Bolsa Família não reduz trabalho feminino, aponta estudo do FMI

Queda na participação ocorre entre mães com filhos de até seis anos, diz relatório

ECONOMIA
Estudo do FMI aponta que maternidade, e não o Bolsa Família, impacta presença feminina no mercado de trabalho - (Foto: Elza Fiuza/EBC)

Um estudo do Fundo Monetário Internacional (FMI) indica que o Bolsa Família não provoca redução na participação das mulheres no mercado de trabalho — com exceção das que têm filhos de até seis anos.

Segundo o levantamento, a menor presença feminina na força de trabalho, nesse grupo específico, está relacionada principalmente às responsabilidades domésticas e ao cuidado com os filhos pequenos. O relatório aponta que as mulheres dedicam, em média, dez horas a mais por semana ao trabalho doméstico não remunerado do que os homens.
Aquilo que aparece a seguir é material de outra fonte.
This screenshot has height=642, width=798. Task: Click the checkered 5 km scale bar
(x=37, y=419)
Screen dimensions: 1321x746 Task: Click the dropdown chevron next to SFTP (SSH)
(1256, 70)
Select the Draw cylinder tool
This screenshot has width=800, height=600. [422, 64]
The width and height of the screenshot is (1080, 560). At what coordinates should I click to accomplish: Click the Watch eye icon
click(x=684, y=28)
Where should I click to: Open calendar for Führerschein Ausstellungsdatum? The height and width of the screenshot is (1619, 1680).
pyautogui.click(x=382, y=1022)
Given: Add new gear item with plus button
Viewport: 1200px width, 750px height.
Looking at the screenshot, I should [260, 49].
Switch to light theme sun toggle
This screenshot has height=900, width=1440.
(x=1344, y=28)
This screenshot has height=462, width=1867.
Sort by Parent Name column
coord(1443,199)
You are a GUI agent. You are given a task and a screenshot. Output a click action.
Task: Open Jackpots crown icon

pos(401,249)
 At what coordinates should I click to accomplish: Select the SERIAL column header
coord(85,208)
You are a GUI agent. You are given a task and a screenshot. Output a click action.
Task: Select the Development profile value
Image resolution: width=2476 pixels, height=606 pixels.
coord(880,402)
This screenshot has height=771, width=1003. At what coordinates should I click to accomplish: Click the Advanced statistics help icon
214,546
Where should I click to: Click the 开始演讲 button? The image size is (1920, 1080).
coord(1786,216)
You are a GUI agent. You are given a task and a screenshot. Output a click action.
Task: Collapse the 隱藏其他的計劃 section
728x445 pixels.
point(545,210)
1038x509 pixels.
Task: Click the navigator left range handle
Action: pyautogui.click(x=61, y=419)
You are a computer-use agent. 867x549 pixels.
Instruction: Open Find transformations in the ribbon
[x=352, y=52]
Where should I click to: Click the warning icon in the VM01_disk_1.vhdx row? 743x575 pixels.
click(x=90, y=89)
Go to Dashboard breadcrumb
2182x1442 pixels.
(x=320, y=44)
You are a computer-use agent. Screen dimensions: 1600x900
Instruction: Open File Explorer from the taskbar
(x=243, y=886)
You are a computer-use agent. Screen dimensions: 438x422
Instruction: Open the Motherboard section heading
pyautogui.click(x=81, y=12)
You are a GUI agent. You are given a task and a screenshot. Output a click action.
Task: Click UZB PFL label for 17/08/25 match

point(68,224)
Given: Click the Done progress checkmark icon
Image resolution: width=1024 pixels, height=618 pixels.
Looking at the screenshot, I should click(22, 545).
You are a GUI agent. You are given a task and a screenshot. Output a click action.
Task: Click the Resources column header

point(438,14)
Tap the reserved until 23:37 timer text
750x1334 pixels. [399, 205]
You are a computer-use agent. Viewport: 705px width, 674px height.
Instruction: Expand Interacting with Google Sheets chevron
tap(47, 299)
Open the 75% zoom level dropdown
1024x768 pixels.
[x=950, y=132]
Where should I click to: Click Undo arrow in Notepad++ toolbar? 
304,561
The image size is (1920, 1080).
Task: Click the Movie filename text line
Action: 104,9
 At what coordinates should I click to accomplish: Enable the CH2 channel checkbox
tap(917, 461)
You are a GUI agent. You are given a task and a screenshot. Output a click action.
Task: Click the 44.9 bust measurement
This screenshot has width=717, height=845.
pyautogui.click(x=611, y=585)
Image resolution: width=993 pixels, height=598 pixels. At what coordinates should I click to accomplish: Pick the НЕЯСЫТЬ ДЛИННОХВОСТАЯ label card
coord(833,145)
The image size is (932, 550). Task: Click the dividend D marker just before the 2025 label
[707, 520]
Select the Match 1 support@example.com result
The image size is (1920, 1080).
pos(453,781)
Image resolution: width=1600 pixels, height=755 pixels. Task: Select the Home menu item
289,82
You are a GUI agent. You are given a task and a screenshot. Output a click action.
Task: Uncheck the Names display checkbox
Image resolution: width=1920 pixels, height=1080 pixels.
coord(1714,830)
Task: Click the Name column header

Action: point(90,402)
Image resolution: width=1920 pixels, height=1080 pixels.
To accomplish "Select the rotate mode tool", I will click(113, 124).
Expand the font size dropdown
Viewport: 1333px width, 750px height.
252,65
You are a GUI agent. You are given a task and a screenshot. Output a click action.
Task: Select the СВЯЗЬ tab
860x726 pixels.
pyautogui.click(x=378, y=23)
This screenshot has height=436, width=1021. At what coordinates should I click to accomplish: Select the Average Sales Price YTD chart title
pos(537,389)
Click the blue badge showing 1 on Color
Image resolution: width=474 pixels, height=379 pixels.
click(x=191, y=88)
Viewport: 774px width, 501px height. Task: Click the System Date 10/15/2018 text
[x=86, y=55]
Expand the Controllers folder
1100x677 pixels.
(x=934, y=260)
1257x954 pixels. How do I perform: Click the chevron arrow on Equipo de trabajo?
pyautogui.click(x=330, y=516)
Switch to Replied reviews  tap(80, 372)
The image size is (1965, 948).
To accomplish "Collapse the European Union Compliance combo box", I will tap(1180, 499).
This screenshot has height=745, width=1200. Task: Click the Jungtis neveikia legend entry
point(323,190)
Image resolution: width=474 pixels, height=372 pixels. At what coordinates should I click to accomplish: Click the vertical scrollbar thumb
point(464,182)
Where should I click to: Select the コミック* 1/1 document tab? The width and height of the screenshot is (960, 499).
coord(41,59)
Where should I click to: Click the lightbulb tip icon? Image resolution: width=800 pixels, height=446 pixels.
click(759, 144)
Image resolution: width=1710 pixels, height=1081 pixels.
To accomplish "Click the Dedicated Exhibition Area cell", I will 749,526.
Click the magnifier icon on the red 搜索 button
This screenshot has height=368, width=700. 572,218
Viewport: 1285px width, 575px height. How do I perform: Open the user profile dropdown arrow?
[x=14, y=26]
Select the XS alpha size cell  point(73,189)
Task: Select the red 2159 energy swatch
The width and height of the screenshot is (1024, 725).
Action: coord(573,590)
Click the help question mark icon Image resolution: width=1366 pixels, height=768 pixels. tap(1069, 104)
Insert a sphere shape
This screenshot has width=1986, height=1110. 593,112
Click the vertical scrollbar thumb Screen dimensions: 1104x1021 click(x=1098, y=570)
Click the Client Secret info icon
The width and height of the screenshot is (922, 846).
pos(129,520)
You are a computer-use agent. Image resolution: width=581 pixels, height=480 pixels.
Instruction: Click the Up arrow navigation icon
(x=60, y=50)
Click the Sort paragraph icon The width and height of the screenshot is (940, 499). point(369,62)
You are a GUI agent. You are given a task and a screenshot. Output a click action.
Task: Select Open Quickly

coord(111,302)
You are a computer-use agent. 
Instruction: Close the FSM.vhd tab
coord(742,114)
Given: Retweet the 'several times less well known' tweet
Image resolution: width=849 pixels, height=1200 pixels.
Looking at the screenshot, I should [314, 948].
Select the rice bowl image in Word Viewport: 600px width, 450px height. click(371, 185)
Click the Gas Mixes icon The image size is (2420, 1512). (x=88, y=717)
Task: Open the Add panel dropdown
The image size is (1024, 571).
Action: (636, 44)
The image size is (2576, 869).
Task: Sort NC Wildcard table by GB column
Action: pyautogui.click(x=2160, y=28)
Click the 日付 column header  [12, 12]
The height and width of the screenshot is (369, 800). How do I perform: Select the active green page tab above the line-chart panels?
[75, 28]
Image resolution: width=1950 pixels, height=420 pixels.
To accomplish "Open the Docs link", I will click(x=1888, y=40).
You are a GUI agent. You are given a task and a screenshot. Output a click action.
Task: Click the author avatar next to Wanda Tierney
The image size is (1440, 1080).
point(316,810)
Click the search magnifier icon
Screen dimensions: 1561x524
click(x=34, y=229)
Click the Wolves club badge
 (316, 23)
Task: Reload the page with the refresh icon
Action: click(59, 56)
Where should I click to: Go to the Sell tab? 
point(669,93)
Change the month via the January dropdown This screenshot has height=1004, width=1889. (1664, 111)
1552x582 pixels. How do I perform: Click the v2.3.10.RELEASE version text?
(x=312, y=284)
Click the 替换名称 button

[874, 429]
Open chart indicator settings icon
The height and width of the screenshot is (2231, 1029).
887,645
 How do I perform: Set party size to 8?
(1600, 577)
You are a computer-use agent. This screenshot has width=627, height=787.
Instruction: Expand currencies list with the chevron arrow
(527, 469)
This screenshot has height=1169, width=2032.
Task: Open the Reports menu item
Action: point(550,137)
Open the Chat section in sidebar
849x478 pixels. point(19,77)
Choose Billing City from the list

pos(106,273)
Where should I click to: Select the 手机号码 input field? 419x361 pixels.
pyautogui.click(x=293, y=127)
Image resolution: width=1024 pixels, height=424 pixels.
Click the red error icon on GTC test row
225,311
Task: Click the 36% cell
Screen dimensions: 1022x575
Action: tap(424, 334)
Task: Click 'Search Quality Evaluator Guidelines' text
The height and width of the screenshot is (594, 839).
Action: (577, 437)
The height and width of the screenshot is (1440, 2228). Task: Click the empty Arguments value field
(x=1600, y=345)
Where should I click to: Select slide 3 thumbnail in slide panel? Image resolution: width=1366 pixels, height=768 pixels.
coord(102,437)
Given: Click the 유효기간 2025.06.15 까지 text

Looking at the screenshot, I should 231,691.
A pesquisa destaca ainda que a participação feminina é fator relevante para o crescimento econômico. De acordo com a análise, se a diferença entre homens e mulheres no mercado de trabalho cair de 20 para 10 pontos percentuais, o crescimento do país pode aumentar em meio ponto percentual até 2033.

O estudo também mostra que quase 85% das famílias beneficiárias do Bolsa Família são chefiadas por mulheres, que costumam ser responsáveis pela administração da renda do lar.

Apesar disso, a maternidade continua sendo um ponto de inflexão na trajetória profissional. O FMI aponta que metade das mulheres deixa o trabalho formal até dois anos após o nascimento do primeiro filho.

Como alternativa, o relatório sugere ampliar o acesso a creches, incentivar a inserção no trabalho remunerado e enfrentar as diferenças salariais entre homens e mulheres.

O diagnóstico reforça que o desafio não está no programa de transferência de renda, mas nas condições estruturais que dificultam a permanência das mães no mercado de trabalho.